Extract -
--- START ---

Consolidation in Outsourcing
Reviewing 2007's transactions and the trends they portend
By Michael A. Martorelli
Every year we note at the beginning of this annual review several themes that characterized the consolidation activity among outsourcing providers in the prior year. As always, we suggest that we did not select those themes a priori, but instead developed them after surveying the relevant activity in the industry. The themes noted below may sound familiar, but they reflect the nature of the consolidation activity in 2007.
Private equity (PE) firms again were very active in the outsourcing arena
We suspect there may have been even more completed or announced transactions had it not been for the significant changes in the cost and availability of bank financing to support such deals, a fallout of the problems with sub-prime lending.
We noted more divestitures last year than in the recent past
As we predicted in our review of 2006, more management teams and boards have been willing to jettison operations no longer considered key components of growth. Many divestitures involved operations that had been performing satisfactorily, not just the laggard performers that had usually been involved in such sales in previous years.
Cross-border transactions accounted for a disproportionately large share of all transactions
As was the case in 2006, many of these acquisitions were tactical and small; only a few were headline-grabbers with important strategic significance. Nonetheless, we think it's significant that so much activity did occur and that it again involved participants of all sizes and in all business segments.
Overall Consolidation Activity May Have Peaked for This Economic Cycle
The pace of consolidation across the various segment of the outsourcing industry has usually been somewhat related to the overall pace of merger and acquisition activity, especially as it involves the interest of the PE firms, so it's worthwhile to look briefly at overall activity.

--- END ---

Provided data -
--- START ---

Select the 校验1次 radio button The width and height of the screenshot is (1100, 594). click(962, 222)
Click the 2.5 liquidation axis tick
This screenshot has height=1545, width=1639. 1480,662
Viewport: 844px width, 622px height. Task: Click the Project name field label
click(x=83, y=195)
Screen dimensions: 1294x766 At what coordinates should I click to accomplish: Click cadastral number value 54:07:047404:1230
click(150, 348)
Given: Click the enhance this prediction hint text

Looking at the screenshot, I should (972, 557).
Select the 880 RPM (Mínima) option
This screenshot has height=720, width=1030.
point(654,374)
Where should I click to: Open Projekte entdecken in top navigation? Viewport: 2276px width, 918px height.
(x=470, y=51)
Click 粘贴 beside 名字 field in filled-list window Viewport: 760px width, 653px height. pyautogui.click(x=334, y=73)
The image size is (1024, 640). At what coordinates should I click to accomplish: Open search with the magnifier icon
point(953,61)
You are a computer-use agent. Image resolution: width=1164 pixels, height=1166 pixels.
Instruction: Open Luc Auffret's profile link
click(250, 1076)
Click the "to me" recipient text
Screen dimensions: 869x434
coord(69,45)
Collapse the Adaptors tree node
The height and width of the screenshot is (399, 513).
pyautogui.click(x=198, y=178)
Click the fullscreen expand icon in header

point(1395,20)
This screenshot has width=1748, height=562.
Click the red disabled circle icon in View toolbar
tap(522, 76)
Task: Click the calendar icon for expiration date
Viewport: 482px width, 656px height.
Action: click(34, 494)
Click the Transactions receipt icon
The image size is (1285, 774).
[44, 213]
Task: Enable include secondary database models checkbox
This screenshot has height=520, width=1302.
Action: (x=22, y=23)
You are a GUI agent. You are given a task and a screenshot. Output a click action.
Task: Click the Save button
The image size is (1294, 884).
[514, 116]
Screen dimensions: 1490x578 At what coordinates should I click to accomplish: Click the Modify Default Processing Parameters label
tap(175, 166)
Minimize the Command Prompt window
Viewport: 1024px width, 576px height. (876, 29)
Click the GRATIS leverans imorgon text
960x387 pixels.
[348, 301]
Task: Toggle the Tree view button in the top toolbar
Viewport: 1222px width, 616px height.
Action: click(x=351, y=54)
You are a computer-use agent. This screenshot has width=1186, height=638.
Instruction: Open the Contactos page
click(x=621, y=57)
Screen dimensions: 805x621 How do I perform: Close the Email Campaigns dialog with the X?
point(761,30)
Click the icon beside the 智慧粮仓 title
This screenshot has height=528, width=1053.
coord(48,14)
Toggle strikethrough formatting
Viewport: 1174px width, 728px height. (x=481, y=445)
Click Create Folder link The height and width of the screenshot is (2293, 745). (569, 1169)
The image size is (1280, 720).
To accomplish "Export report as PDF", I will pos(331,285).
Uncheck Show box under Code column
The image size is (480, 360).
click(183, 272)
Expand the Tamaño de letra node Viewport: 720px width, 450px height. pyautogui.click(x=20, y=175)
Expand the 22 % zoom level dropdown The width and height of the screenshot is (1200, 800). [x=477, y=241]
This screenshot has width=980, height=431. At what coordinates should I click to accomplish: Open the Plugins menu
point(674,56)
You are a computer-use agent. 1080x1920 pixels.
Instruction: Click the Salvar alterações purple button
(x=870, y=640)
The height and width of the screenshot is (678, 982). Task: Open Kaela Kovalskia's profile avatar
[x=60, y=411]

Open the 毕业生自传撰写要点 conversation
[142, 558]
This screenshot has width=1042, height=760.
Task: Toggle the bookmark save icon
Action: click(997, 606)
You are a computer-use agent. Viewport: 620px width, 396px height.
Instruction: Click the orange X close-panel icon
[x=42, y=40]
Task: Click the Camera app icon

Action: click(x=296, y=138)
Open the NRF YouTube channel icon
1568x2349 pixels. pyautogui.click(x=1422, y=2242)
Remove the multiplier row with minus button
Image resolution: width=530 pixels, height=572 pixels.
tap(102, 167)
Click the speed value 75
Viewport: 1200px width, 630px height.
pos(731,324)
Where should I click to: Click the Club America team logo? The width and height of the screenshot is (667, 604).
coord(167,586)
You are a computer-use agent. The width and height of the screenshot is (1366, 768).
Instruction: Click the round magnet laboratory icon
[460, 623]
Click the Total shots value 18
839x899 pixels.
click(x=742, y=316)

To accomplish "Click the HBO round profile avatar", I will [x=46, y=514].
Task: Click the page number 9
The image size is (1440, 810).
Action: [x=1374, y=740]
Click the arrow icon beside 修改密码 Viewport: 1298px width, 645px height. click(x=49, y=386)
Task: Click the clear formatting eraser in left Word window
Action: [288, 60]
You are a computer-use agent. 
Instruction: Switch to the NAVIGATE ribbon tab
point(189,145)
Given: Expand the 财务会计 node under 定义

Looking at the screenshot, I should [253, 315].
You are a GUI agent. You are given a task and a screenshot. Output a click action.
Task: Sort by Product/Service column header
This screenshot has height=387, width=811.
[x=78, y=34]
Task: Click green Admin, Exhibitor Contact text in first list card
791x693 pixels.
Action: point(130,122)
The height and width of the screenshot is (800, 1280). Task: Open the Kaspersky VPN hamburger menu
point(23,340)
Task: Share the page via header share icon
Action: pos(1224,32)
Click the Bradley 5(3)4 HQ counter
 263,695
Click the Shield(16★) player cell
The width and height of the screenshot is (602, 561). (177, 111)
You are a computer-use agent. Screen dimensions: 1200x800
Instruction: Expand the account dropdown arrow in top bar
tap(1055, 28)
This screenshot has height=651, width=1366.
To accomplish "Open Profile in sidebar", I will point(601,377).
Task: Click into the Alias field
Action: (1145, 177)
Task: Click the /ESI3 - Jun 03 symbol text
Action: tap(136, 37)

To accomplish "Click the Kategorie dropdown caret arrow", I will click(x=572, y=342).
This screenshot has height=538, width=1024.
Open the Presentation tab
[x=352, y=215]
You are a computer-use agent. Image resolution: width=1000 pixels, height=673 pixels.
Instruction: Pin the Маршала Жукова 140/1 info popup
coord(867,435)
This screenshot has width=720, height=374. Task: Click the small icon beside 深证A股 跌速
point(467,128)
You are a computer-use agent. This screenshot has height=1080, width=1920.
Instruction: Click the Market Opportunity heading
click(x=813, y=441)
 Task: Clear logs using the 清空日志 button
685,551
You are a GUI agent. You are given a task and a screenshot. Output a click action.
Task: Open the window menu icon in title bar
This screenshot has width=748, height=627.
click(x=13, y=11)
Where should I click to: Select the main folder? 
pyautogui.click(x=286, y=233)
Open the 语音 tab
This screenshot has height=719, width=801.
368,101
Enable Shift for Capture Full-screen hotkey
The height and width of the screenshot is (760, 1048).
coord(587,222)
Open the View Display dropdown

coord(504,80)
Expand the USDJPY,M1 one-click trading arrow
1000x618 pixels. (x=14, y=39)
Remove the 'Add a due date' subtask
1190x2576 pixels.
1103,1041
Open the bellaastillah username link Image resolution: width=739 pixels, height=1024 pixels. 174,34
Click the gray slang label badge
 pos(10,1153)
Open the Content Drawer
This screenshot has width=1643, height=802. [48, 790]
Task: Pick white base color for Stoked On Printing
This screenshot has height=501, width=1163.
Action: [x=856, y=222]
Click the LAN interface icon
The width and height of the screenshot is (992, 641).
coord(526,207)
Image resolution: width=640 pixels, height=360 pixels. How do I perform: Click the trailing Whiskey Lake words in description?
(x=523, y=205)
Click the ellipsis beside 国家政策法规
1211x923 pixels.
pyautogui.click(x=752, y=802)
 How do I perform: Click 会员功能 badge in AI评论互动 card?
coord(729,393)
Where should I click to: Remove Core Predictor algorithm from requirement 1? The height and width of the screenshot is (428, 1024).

--- END ---

Print the passage from the outsourcing consolidation review between "Cross-border transactions accounted" and "at overall activity.", inclusive, copying it word for word.

Output of the task -
Cross-border transactions accounted for a disproportionately large share of all transactions
As was the case in 2006, many of these acquisitions were tactical and small; only a few were headline-grabbers with important strategic significance. Nonetheless, we think it's significant that so much activity did occur and that it again involved participants of all sizes and in all business segments.
Overall Consolidation Activity May Have Peaked for This Economic Cycle
The pace of consolidation across the various segment of the outsourcing industry has usually been somewhat related to the overall pace of merger and acquisition activity, especially as it involves the interest of the PE firms, so it's worthwhile to look briefly at overall activity.